Reviewing
Evaluating content, submissions, or data for quality, accuracy, or suitability. Reviewing ensures standards are upheld and improvements are identified before acceptance or publication.
Published
Oct 2025, by Tom Cunningham
Definition
Reviewing is an evaluative mental mode where users assess content, work, or system states against specific criteria or standards. It involves identifying issues, validating correctness, and determining readiness for progression, approval, or improvement.
Synonyms include: Approving, Assessing, Validating, Commenting, Evaluating.

Contextual Relevance by Role
- Workers: Reviewing personal submissions, timecards, learning completions.
- Managers: Reviewing team input, performance, requests, and planning submissions.
- HR Partners: Reviewing compensation data, hiring pipelines, and org charts.
- Developers: Reviewing code changes, pull requests, audit logs.
- Finance Specialists: Reviewing expense reports, transactions, and policy compliance.
Mental Model
- Systematic evaluation against checklists or expectations
- Identifying gaps, errors, or inconsistencies
- Judging quality based on defined or inferred standards
- Balancing accuracy with speed
- Weighing accept/reject or pass/fail thresholds

Emotional Context
- Analytical and critical
- Responsibility-driven
- Satisfaction from surfacing valuable feedback
- Tension from gatekeeping or rejecting work
- Fatigue from repeated or high-volume evaluation
Behaviors
- Reading or scanning content line by line
- Comparing against requirements, policies, or templates
- Highlighting issues and leaving comments or annotations
- Using structured approval workflows
- Making final calls to approve, reject, or request changes
Journey Stage
When in the user journey this intent typically occurs:
- Toward the end of content or task creation
- At defined checkpoints (e.g., pre-launch, submission cycles)
- In asynchronous workflows involving quality control
Measuring Reviewing Effectiveness
How thoroughly, consistently, and efficiently users evaluate content or workflows for quality and alignment.
Quantitative Metrics
- Reviewer accuracy (issue detection rate)
- Approval time per item
- Comment-to-approval ratio
- Resolution rate of review feedback
- Reviewer agreement/variance score
Qualitative Indicators
- Satisfaction with review flow
- Perceived fairness and clarity of reviews
- Trust in final outputs after review
UX Domains
- Quality assurance
- Workflow checkpoints
- Evaluation and feedback
Related Intents
Design Implications
1. Provide Clear Reviewing Criteria and Frameworks
Reviewers need a shared rubric to ensure consistency. → Display checklists, standards, or preloaded evaluation rubrics inline.
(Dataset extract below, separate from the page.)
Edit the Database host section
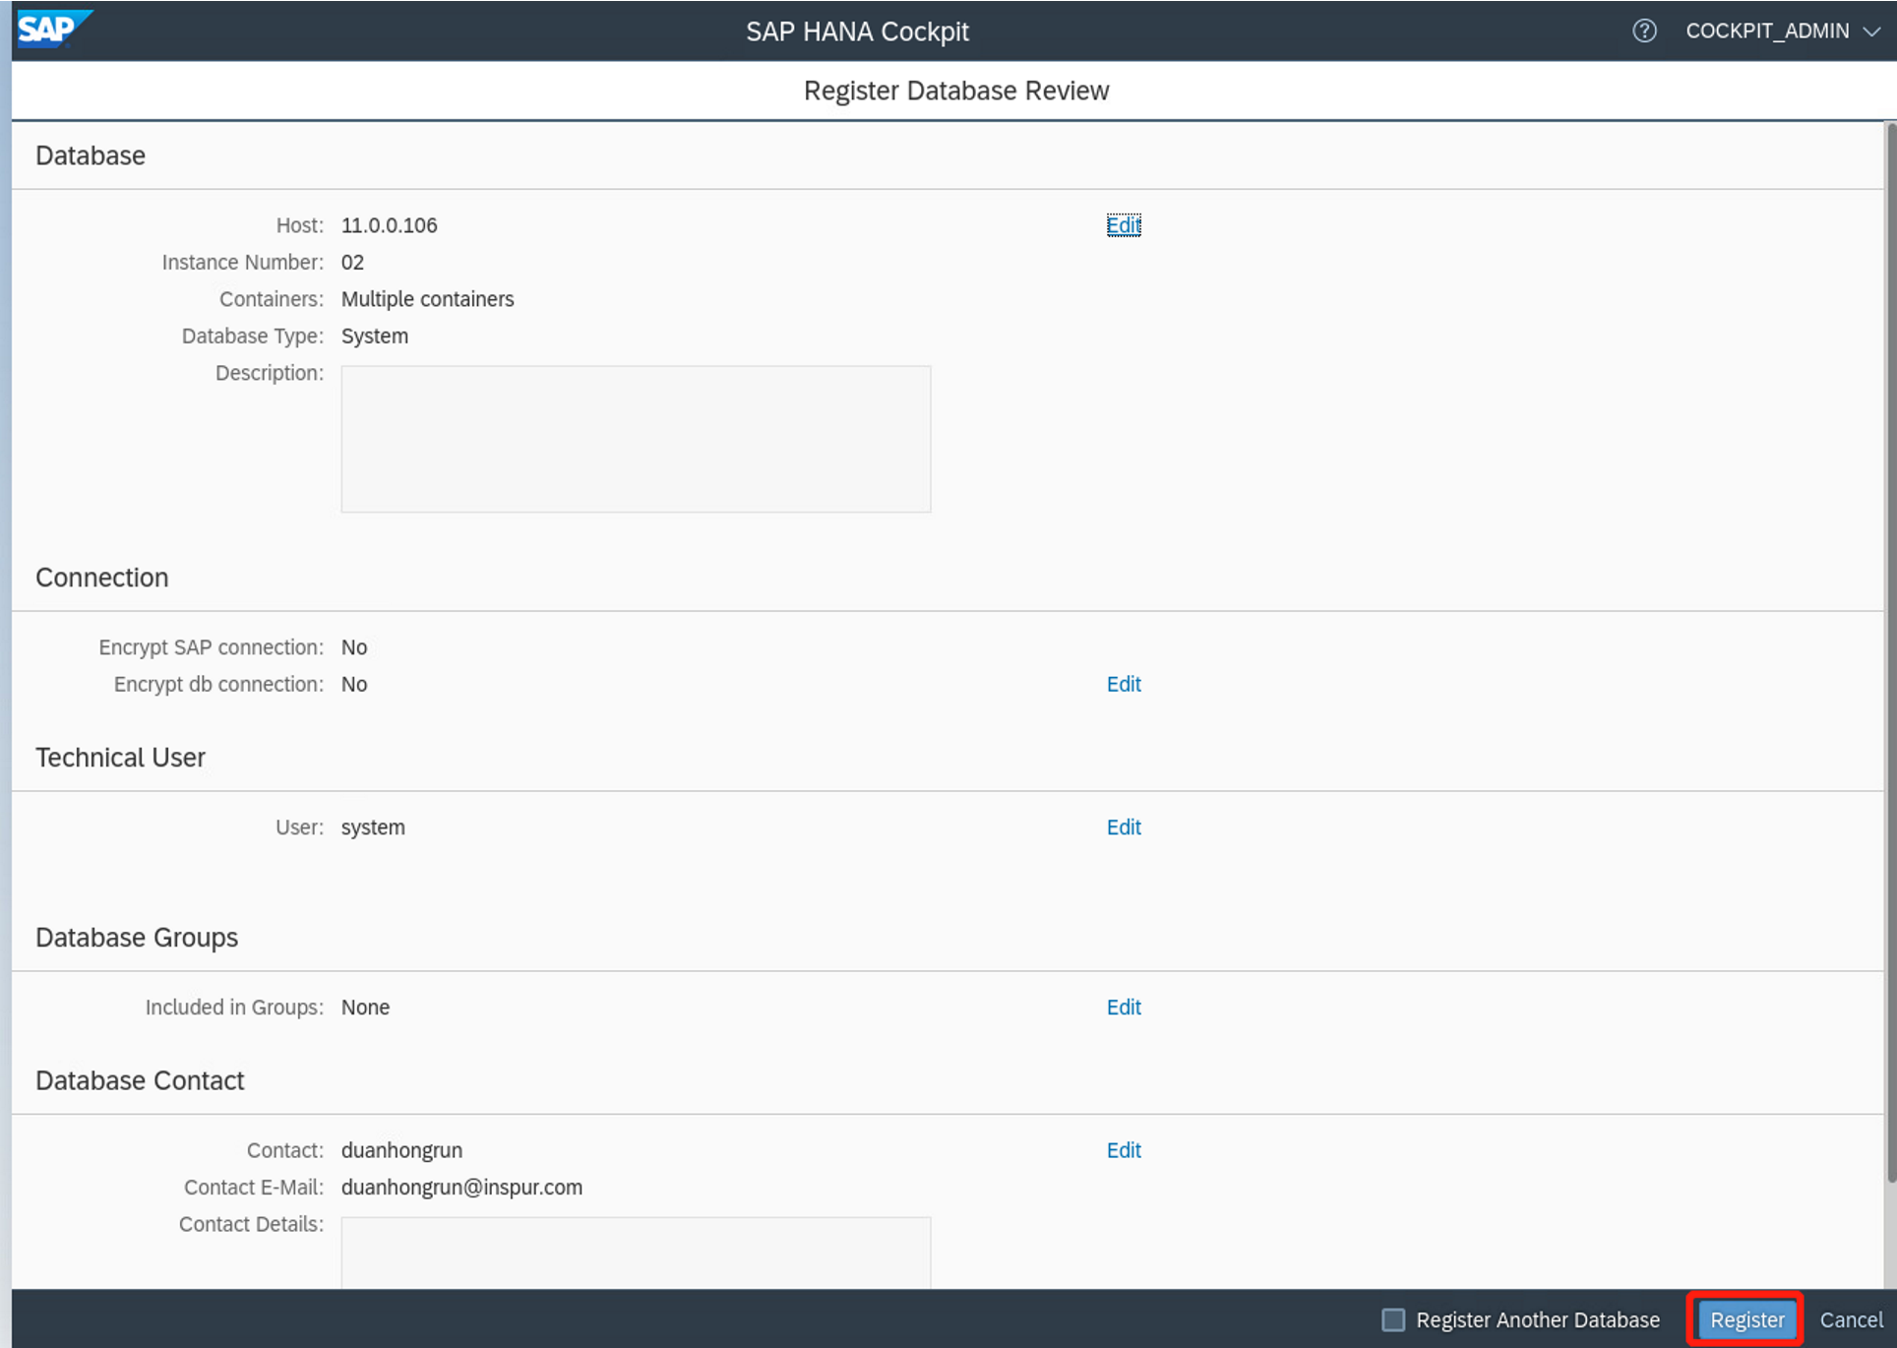point(1123,225)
2. Enable In-Context Annotations and Feedback
Jumping between systems slows momentum. → Allow comments, suggestions, and highlights directly in the item being reviewed.
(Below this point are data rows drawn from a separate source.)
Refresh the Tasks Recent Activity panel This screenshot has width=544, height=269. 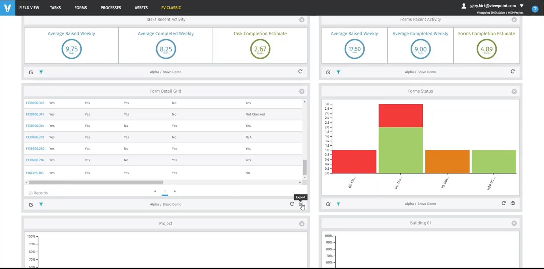[300, 71]
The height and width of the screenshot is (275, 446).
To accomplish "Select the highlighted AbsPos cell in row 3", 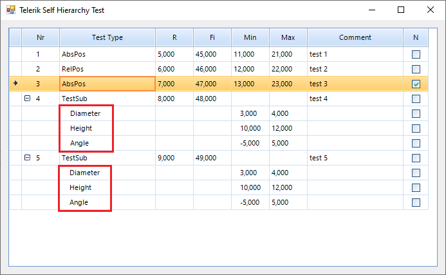I will tap(107, 84).
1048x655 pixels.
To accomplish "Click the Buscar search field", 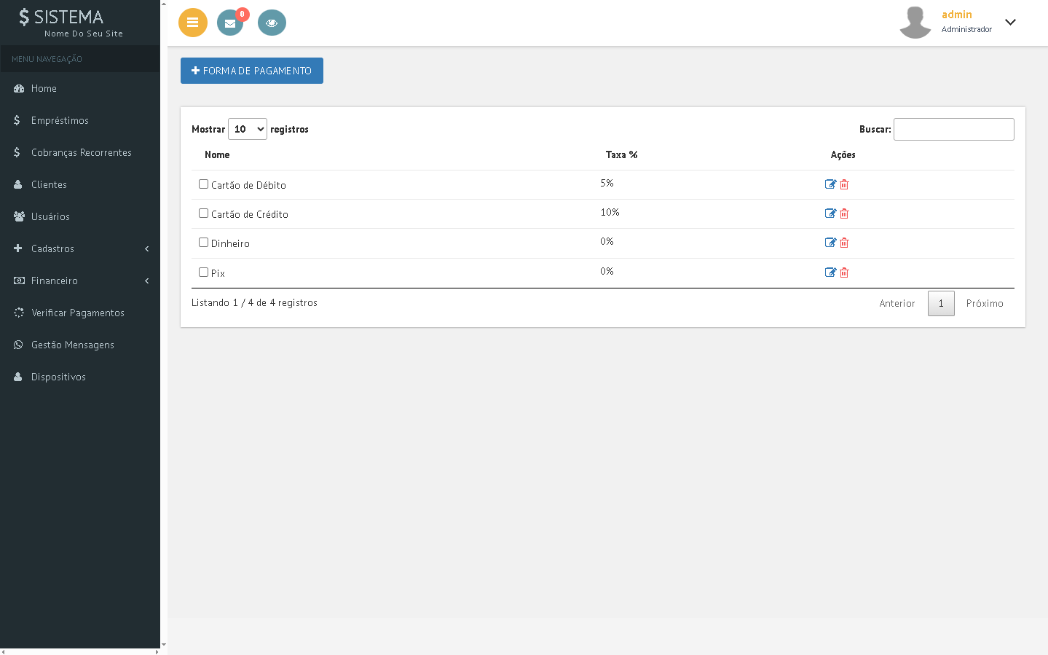I will click(953, 129).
3. Support Draft States, Versions, and Audit History
Reviews often involve iteration. → Include version comparison tools, change tracking, and status badges to show review progress.

4. Balance Speed and Depth of Review
Not all reviews need full depth.
→ Allow for both quick approvals and deep dives — e.g., “approve all,” “review selected,” or “flag for later.”
5. Enable Collaboration Across Reviewers
Many processes require multiple inputs. → Support shared reviews, reviewer roles, mention tagging, and status sync between reviewers.
6. Clarify Decision Outcomes and Next Steps
Approval should trigger the next logical step; rejection should guide resolution. → Use confirmation states, task routing, or editable feedback summaries.
UX Context Examples
- Approval checklists
- Document commenting interfaces
- Change tracking views
- Review dashboards with task summaries
- Side-by-side version comparison
Components and Patterns
- Data Table
- Stepper
- Comment Thread
- Approval Modal
- Draft/Published Banner
- Version History View
Do’s and Don’ts
Treating Reviewing as Passive
- Reviewing is an active judgment task — not just reading.
- Systems should prompt deliberate evaluation and action.
Ignoring Review Friction
- Frequent reviewers face fatigue.
- Minimize noise, make expectations clear, and streamline flows.
Lacking Review Transparency
- If users can’t see who reviewed what or why something was approved/rejected, trust erodes.